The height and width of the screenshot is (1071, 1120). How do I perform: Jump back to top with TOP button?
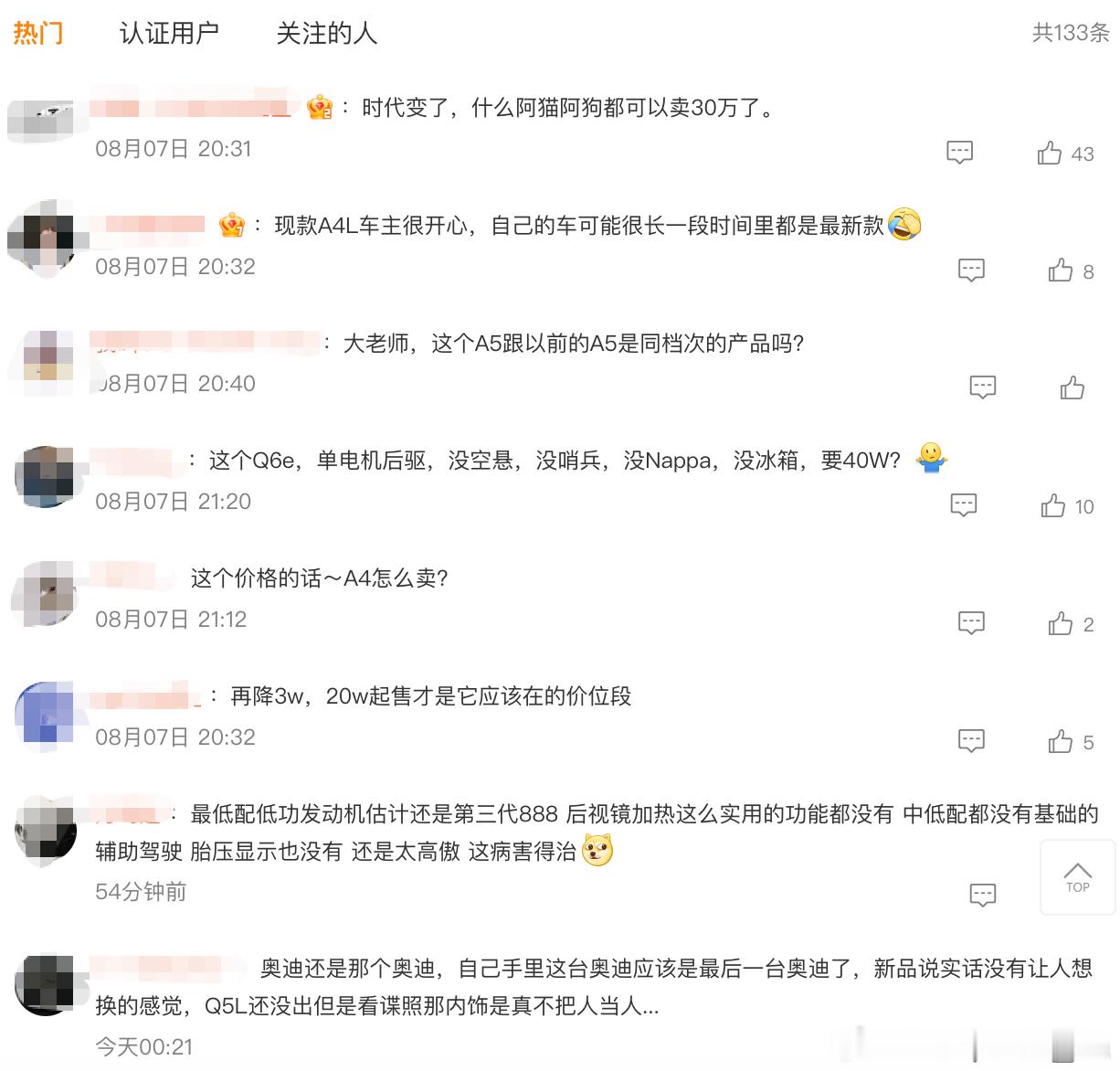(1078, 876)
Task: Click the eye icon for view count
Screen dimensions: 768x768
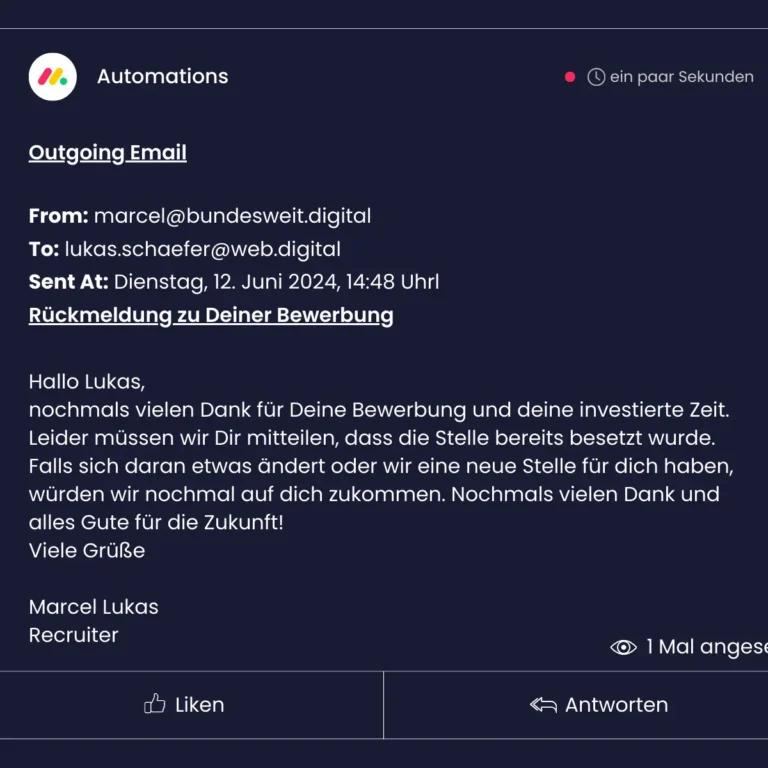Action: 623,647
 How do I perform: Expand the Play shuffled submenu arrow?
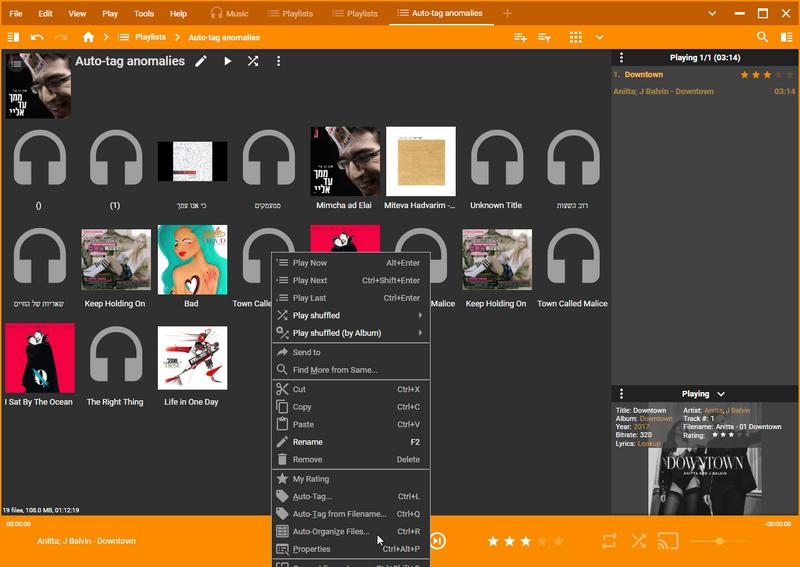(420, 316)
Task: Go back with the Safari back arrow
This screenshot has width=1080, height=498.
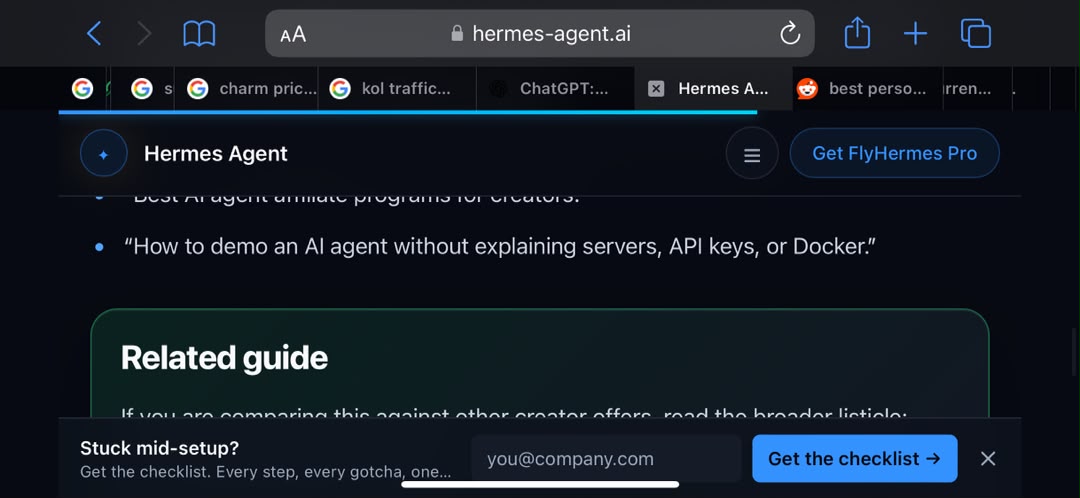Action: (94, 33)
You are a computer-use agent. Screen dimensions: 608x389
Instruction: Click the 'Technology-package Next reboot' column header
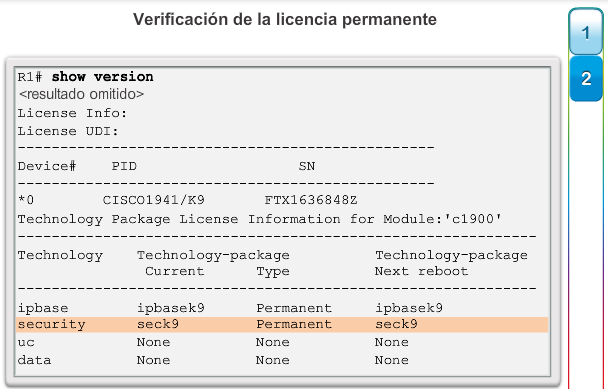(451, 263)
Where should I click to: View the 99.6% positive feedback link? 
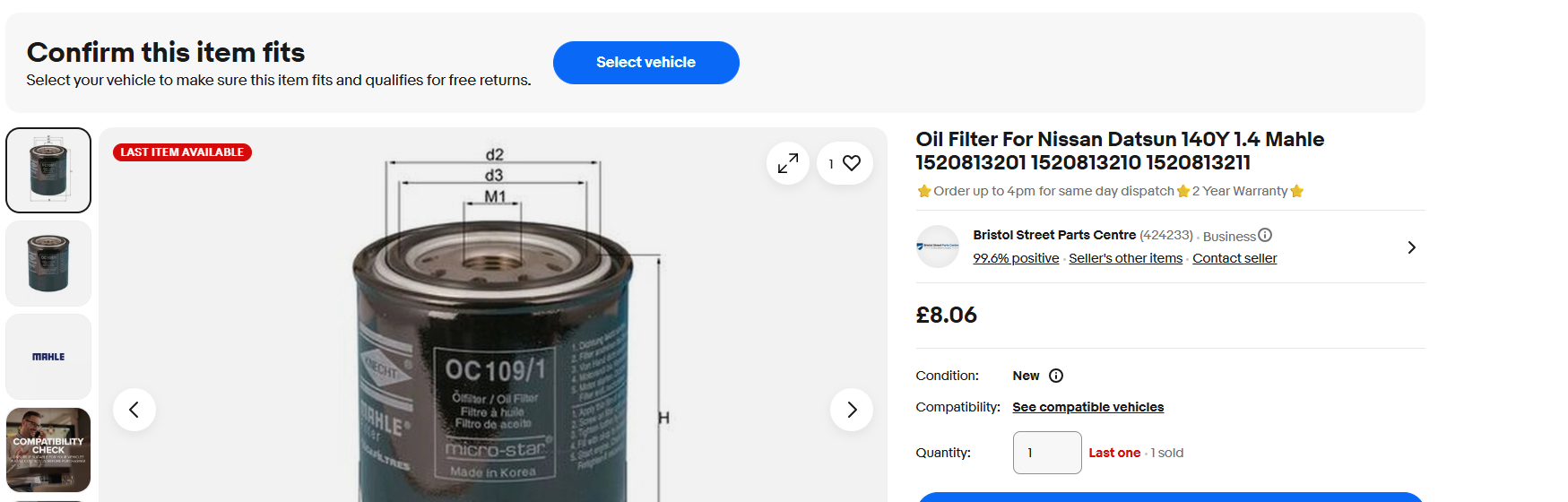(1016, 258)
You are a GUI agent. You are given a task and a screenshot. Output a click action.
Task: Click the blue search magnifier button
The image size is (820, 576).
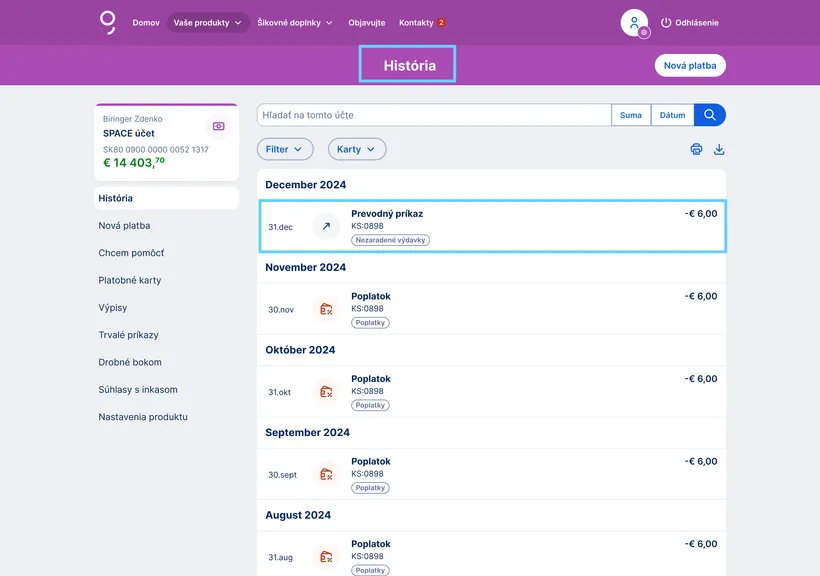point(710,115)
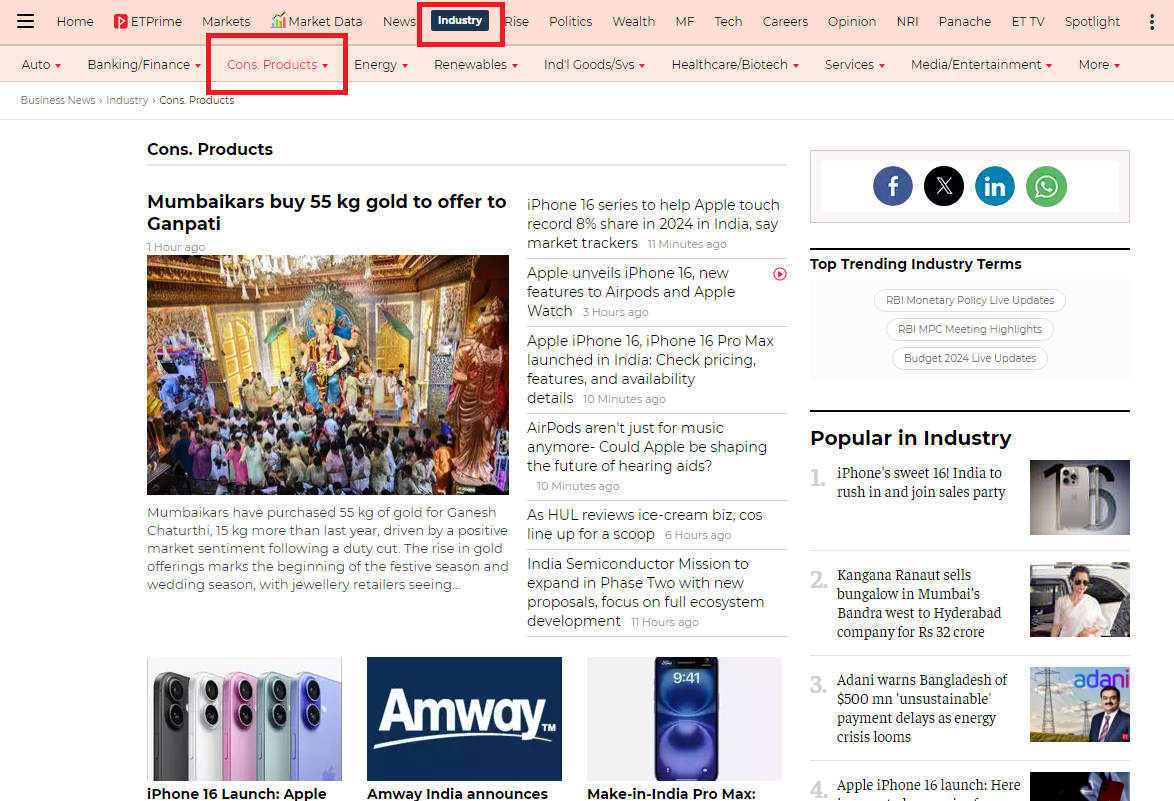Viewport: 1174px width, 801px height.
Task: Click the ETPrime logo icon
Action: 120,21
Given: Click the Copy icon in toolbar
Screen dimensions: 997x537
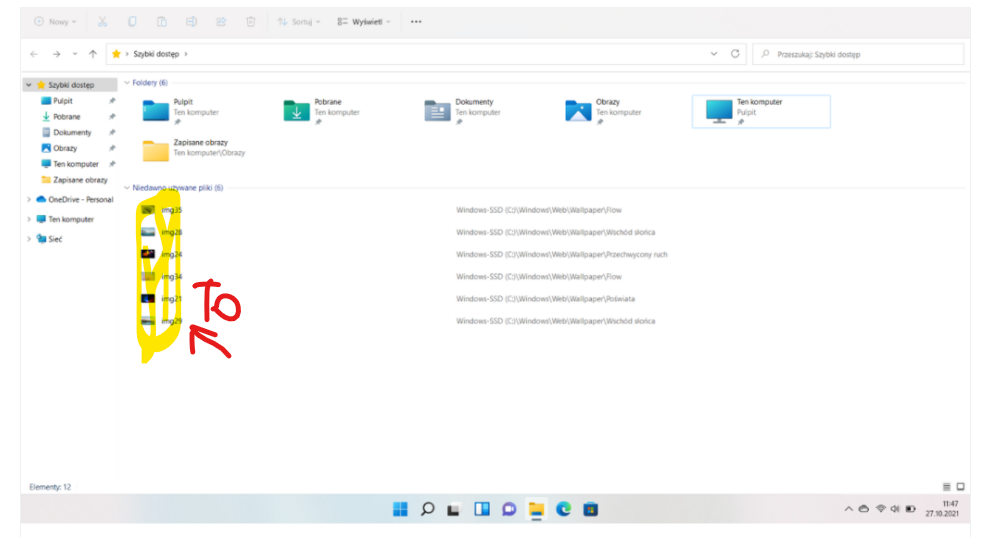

* **Aim of the exercise**
Only the lines from the one containing "Where should I" through the end of the listing should be output, word for word and inclusive; keep pictures out.

* **Task response**
Where should I click to: View the 99.6% positive feedback link? 
(1016, 258)
You are a GUI agent. You are given a task and a screenshot. Output a click action.
Task: Click the blue search magnifier button
The image size is (820, 576).
point(710,115)
Viewport: 1174px width, 801px height.
Task: Click the ETPrime logo icon
Action: 120,21
Given: Click the Copy icon in toolbar
Screen dimensions: 997x537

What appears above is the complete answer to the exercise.